Circadian Oscillations of NADH Redox State Using a Heterologous Metabolic Sensor in Mammalian Cells.

作者信息

Huang Guocun, Zhang Yunfeng, Shan Yongli, Yang Shuzhang, Chelliah Yogarany, Wang Han, Takahashi Joseph S

机构信息

From the Department of Neuroscience and

Center for Circadian Clocks, Soochow University, Suzhou 215123, China.

出版信息

J Biol Chem. 2016 Nov 11;291(46):23906-23914. doi: 10.1074/jbc.M116.728774. Epub 2016 Sep 19.

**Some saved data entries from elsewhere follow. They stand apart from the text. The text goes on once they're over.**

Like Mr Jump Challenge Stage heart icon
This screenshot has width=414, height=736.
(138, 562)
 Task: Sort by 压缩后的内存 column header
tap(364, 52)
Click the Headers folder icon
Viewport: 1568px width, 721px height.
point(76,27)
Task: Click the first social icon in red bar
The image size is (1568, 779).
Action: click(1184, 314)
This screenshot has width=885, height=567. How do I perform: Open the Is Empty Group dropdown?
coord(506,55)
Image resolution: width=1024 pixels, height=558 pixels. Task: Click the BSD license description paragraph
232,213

DOI:10.1074/jbc.M116.728774
PMID:27645993
原文链接:https://pmc.ncbi.nlm.nih.gov/articles/PMC5104915/
Abstract

It is known that there are mechanistic links between circadian clocks and metabolic cycles. Reduced nicotinamide adenine dinucleotide (NADH) is a key metabolic cofactor in all living cells; however, it is not known whether levels of NADH oscillate or not. Here we employed REX, a bacterial NADH-binding protein, fused to the VP16 activator to convert intracellular endogenous redox balance into transcriptional readouts by a reporter gene in mammalian cells. EMSA results show that the DNA binding activity of both T- and S-REX::VP16 fusions is decreased with a reduced-to-oxidized cofactor ratio increase. Transient and stabilized cell lines bearing the REX::VP16 and the REX binding operator (ROP) exhibit two circadian luminescence cycles. Consistent with these results, NADH oscillations are observed in host cells, indicating REX can act as a NADH sensor to report intracellular dynamic redox homeostasis in mammalian cells in real time. NADH oscillations provide another metabolic signal for coupling the circadian clock and cellular metabolic states.

摘要

已知昼夜节律时钟与代谢周期之间存在机制联系。还原型烟酰胺腺嘌呤二核苷酸(NADH)是所有活细胞中的关键代谢辅助因子;然而,NADH水平是否振荡尚不清楚。在这里,我们使用了REX,一种细菌NADH结合蛋白,与VP16激活剂融合,通过哺乳动物细胞中的报告基因将细胞内源性氧化还原平衡转化为转录读数。电泳迁移率变动分析(EMSA)结果表明,随着还原型辅酶与氧化型辅酶比例的增加,T-REX::VP16和S-REX::VP16融合蛋白的DNA结合活性均降低。携带REX::VP16和REX结合操纵子(ROP)的瞬时和稳定细胞系表现出两个昼夜发光周期。与这些结果一致,在宿主细胞中观察到NADH振荡,表明REX可以作为NADH传感器实时报告哺乳动物细胞内的动态氧化还原稳态。NADH振荡为耦合昼夜节律时钟和细胞代谢状态提供了另一种代谢信号。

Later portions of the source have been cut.